5 things exhibitors can do to improve their experience at Natural Products Expo West

5 things exhibitors can do to improve their experience at Natural Products Expo West

Whether this is your first time exhibiting at Natural Products Expo West or your fifth, there are always ways to improve your sales and marketing strategy at the show. Follow these five pieces of advice to make sure you're squeezing every last drop of opportunity out of the Expo. 

Natural Products Expo is a tremendous opportunity for manufacturers to introduce their new items and brands to retailers and consumers. Retailers come with the goal of scoping out cool new items to drive sustainable sales, so manufacturers wanting to make an impression must be prepared to do more than the thousands of other brands these retailers already have on their shelves. 

Think of the Expo show floor as a large retail store, but instead of only advertising to potential customers, you're also trying to attract retailers.  Of all the items in your category, how do you stand out against the competition?  Having a solid expo strategy can help you make a lasting impression with retailers, potential customers, and even food bloggers. Here are five pieces of advice to consider.  

Know your purpose:

Your booth looks great, your sales team is energetic and motivated, and you have plenty of samples to pass out but what is your purpose for being at Expo?  Is it to sell cases or is it to address a specific unmet need?  A lot of brands get so caught up in selling that they lose sight of their original purpose.  To me this is what the natural channel is really about.  It's about authenticity, helping consumers, and making a lasting impact.  What story do you want retailers to communicate on your behalf?  Your presentation at Expo should clearly communicate and educate retailers about this message. 

Know your competition:

Most manufacturers can list their competitors but how many manufacturers are experts on their competitor’s products?  Knowing your competition helps you sell against them and differentiate your brand.  Retailers are not looking for another “me too” brand.  They want a strong brand to take a leadership role in the category - a brand that appeals to their customers. 

Everyone in your booth needs to be prepared to answer any question about a competitive product.  They should use that as an opportunity to help differentiate your brand against the competition.  For example yes, our competition is gluten-free but did you know that we are also non-GMO certified?

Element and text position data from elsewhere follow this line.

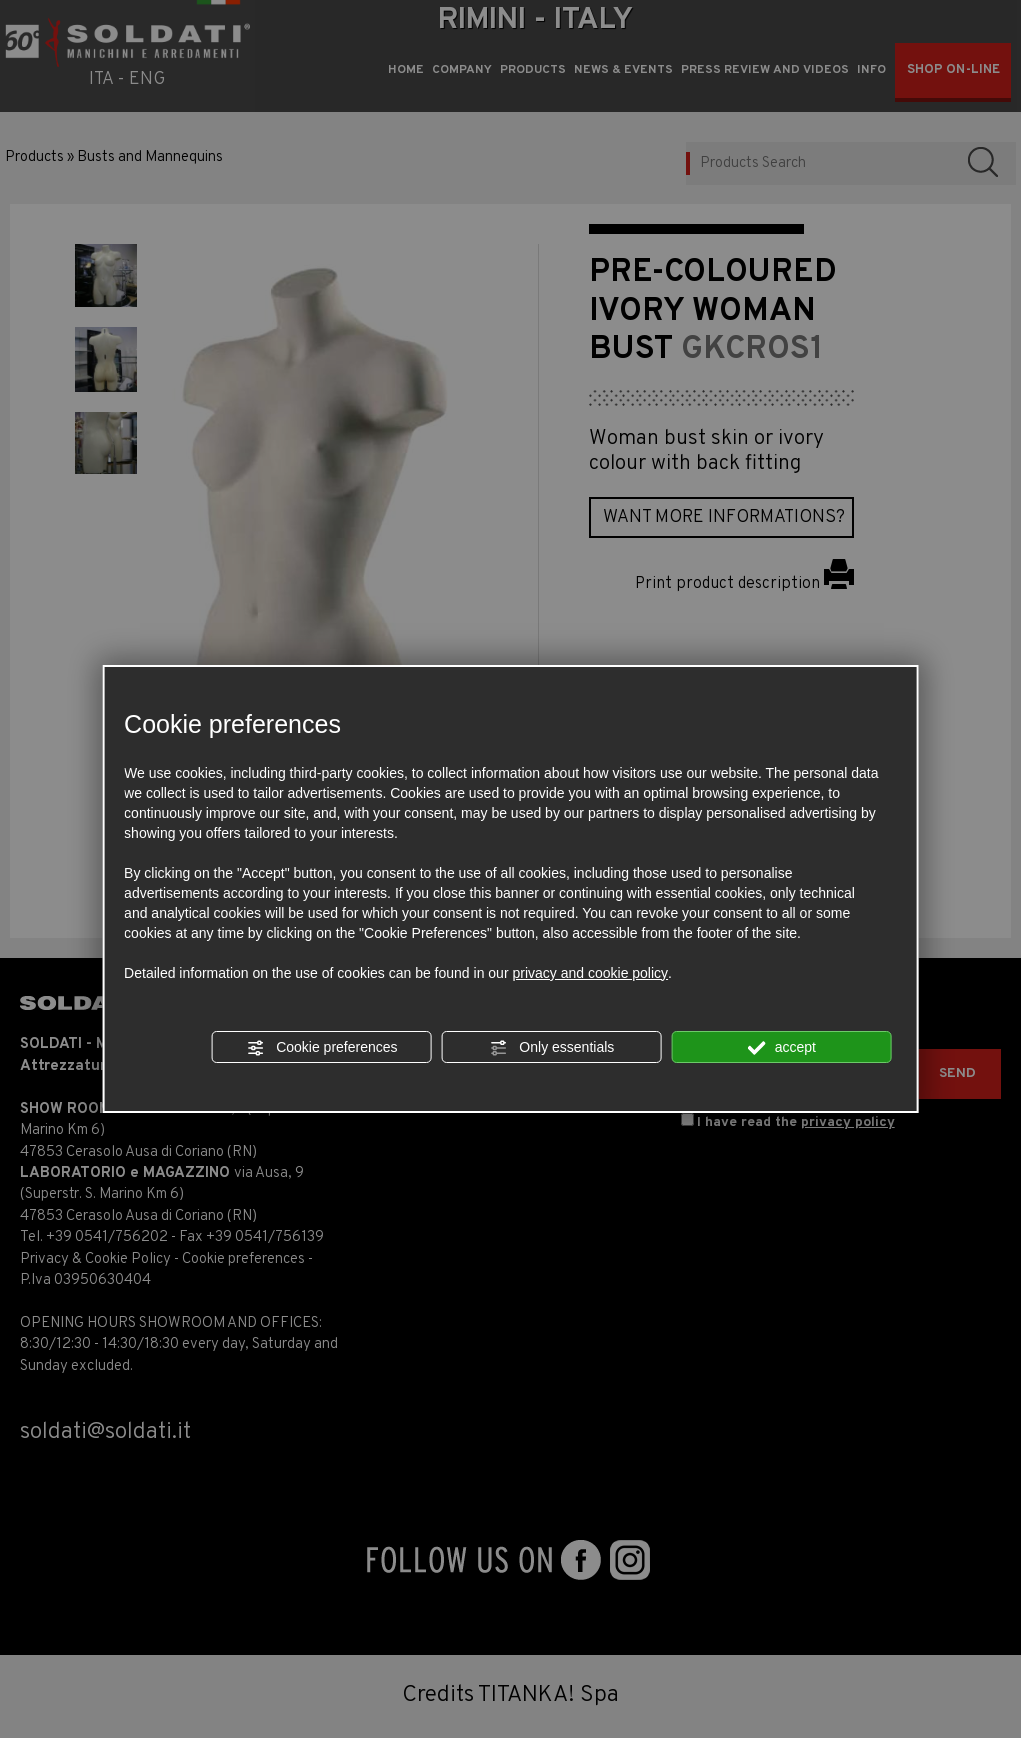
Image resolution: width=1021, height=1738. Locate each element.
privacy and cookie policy (590, 973)
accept (782, 1048)
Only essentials (551, 1048)
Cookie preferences (321, 1048)
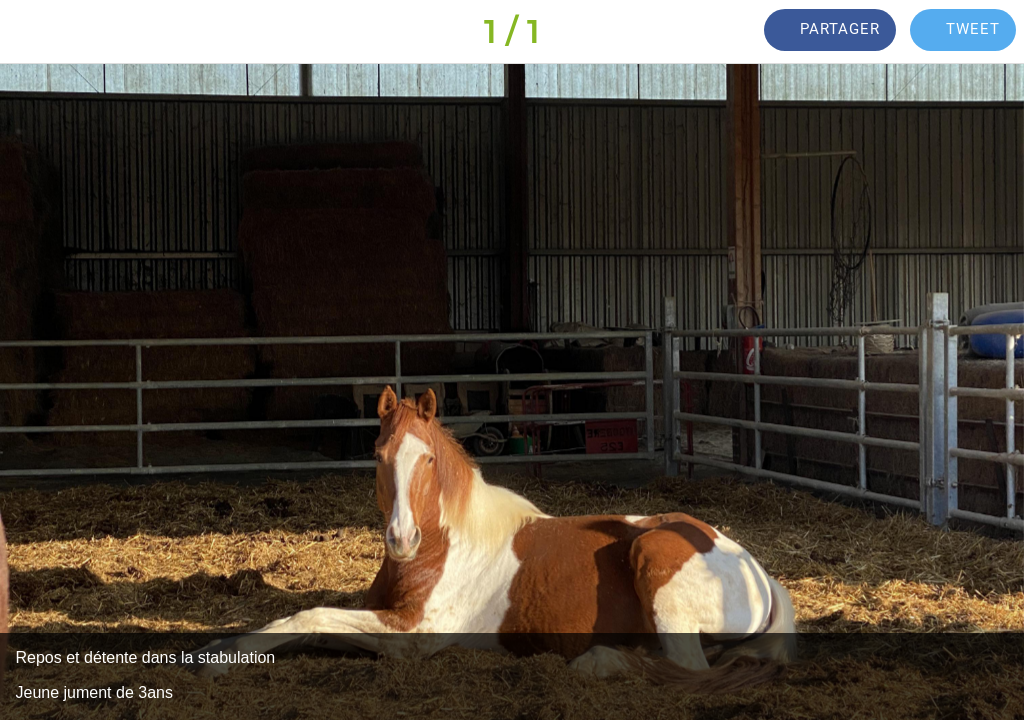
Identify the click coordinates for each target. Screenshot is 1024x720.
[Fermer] (32, 32)
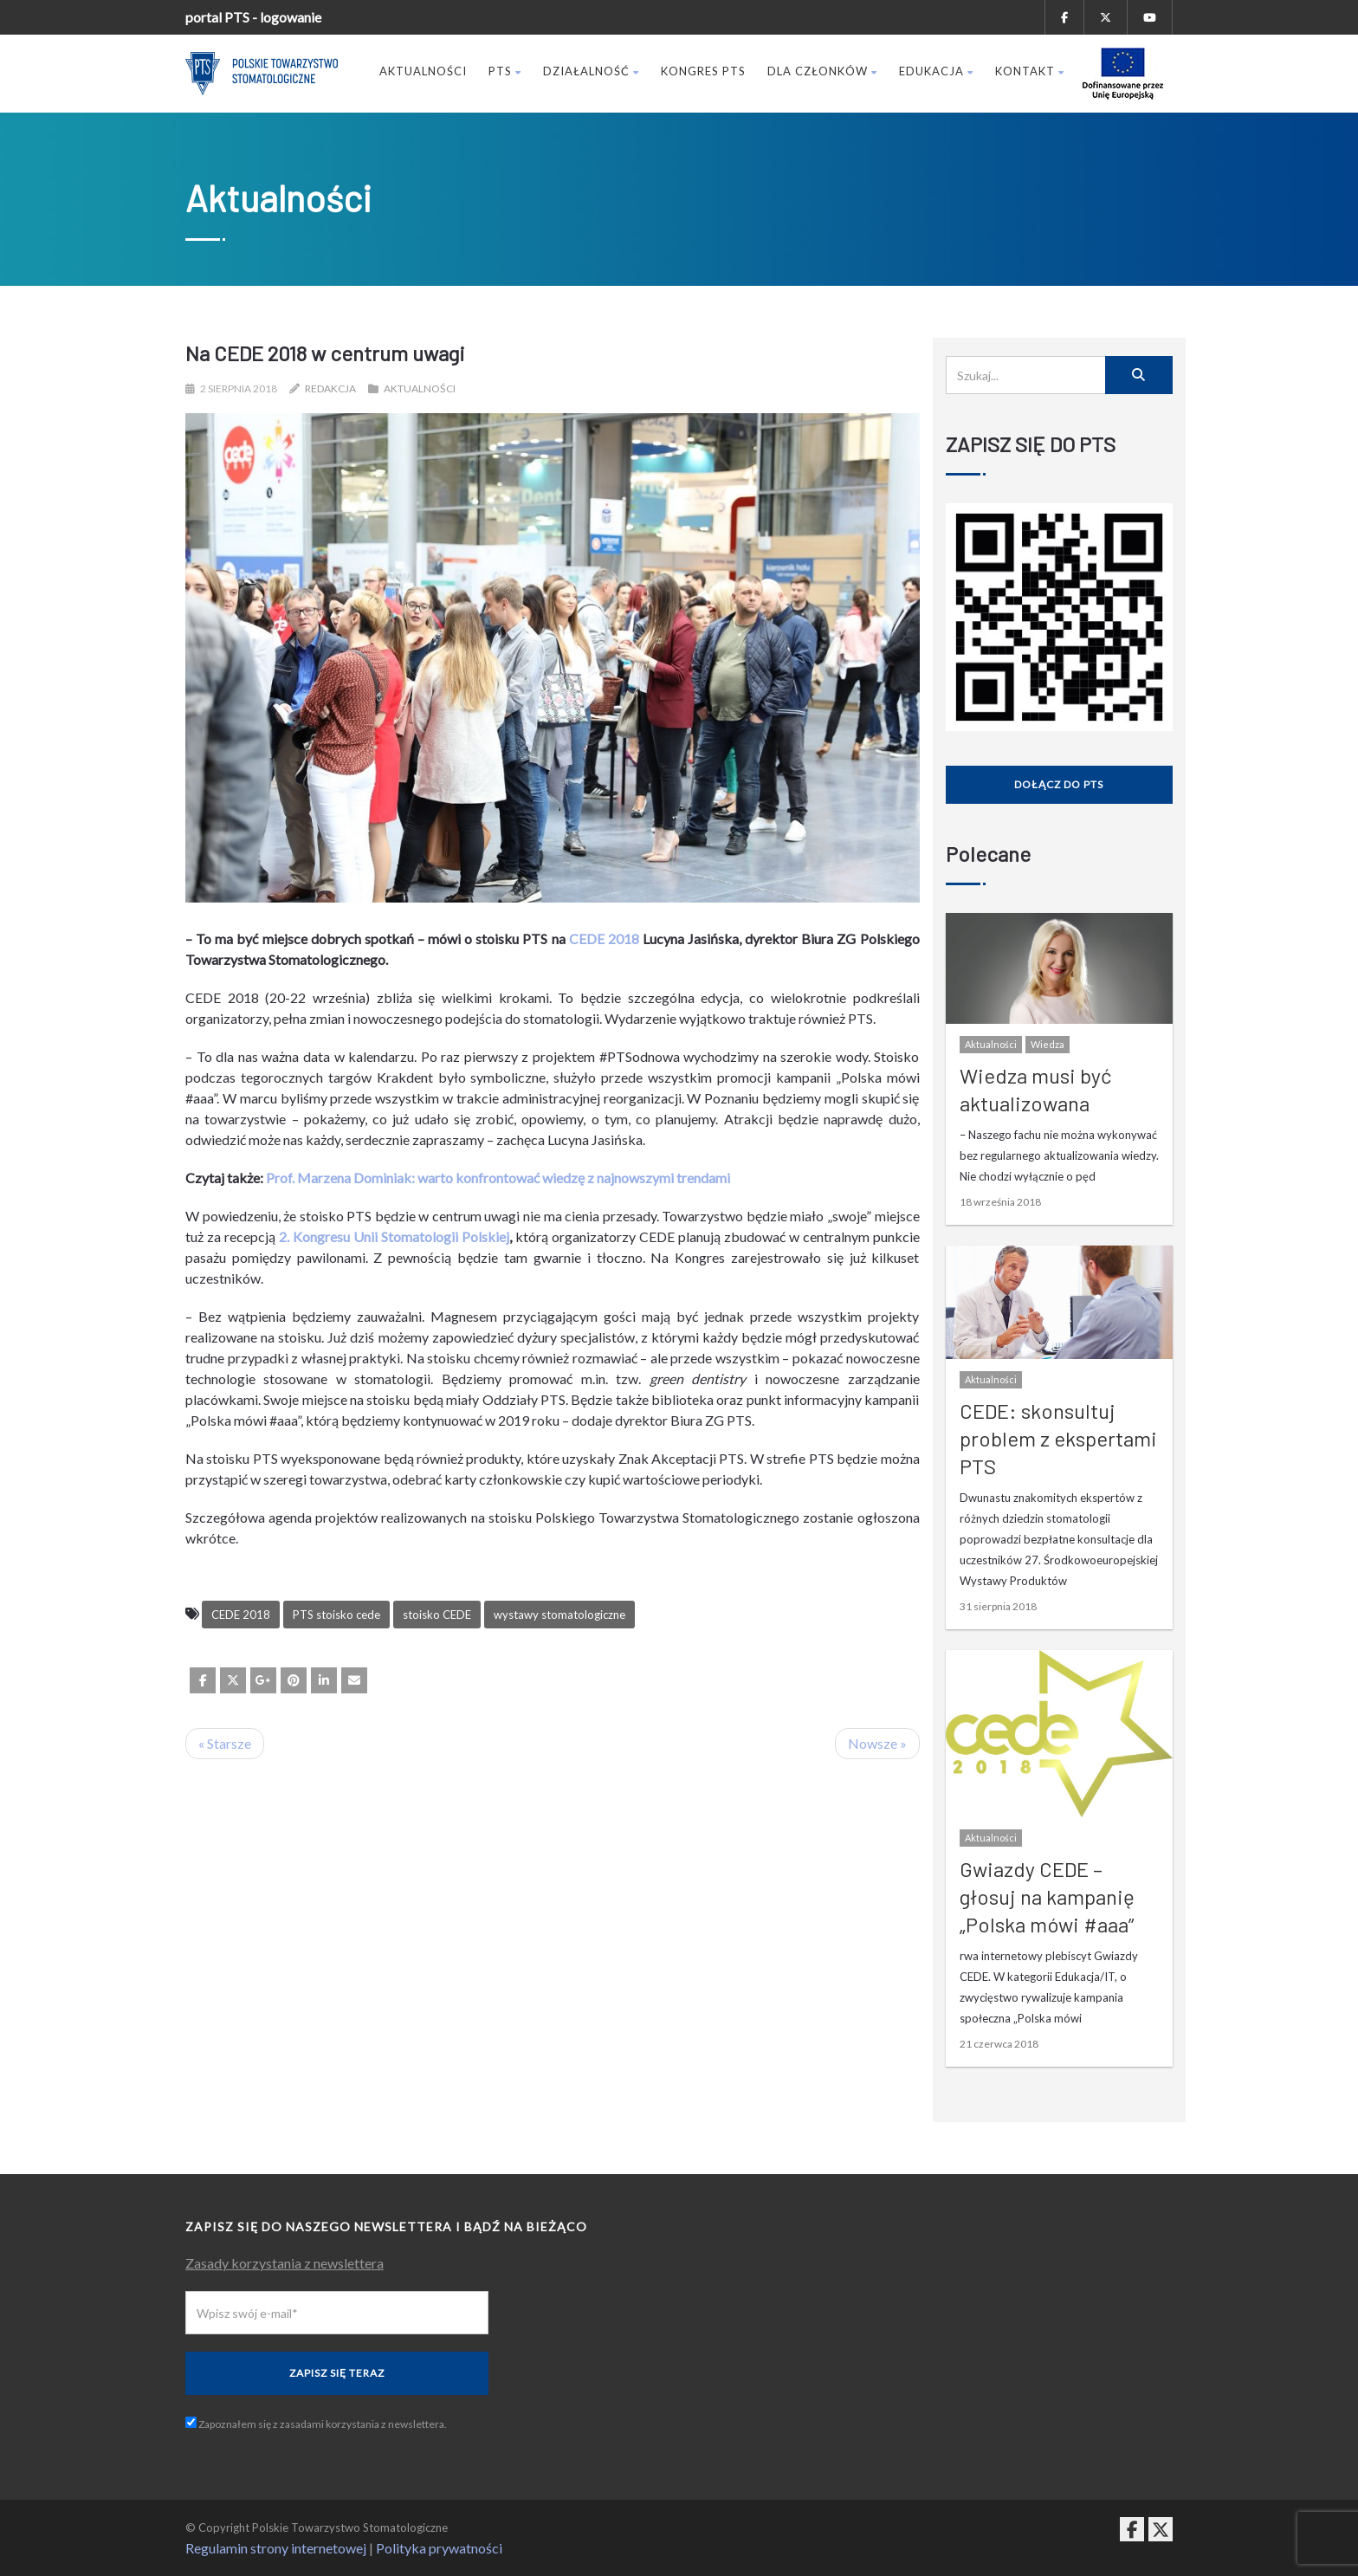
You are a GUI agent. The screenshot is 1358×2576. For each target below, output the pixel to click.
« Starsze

Know your target consumer:

Retailers manage literally hundreds of different categories and thousands of items.  They cannot be experts in everything.  It is up to brands to educate retailers on the category and give them the knowledge and tools that will help them sell more of your products.  This could be the greatest differentiator between you and your competition.  Set yourself apart by helping retailers meet their shoppers' needs.

Be an expert in your category:

A lot of small companies know very little about the categories they compete in.  Being an expert in your category includes more than just listing each of your competitors. It also includes understanding how your category is meeting retailer’s objectives:

  • Is the category up or down?
  • Is there enough holding power in the categories for the top brands?
  • How does the category increase foot traffic for the retailer?
  • How important is the category to other departments in the store?

A good way to become an expert in the category is to be prepared with a complete category review for the key retailers you hope to target as well as the regions where you are distributing product. Retailers will be extremely impressed that you've made an effort to understand your category at their store.  This creates a unique opportunity for you to highlight how your brand will help them grow sales.

Have a follow-up strategy:

Have a strategy in place to capture contact information, important conversations and organize notes for follow-up after the show. I'm amazed by how many exhibitors run out of business cards and sales literature before the end of the show. I'm equally amazed by the lack of follow-up on the part of some brands. After spending all the money, time and energy to exhibit at Expo this is a huge missed opportunity. At the very least, exhibitors should thank people for coming to their booth.  Not only is this courteous but you never know when a contact might be in a position to grow your brand.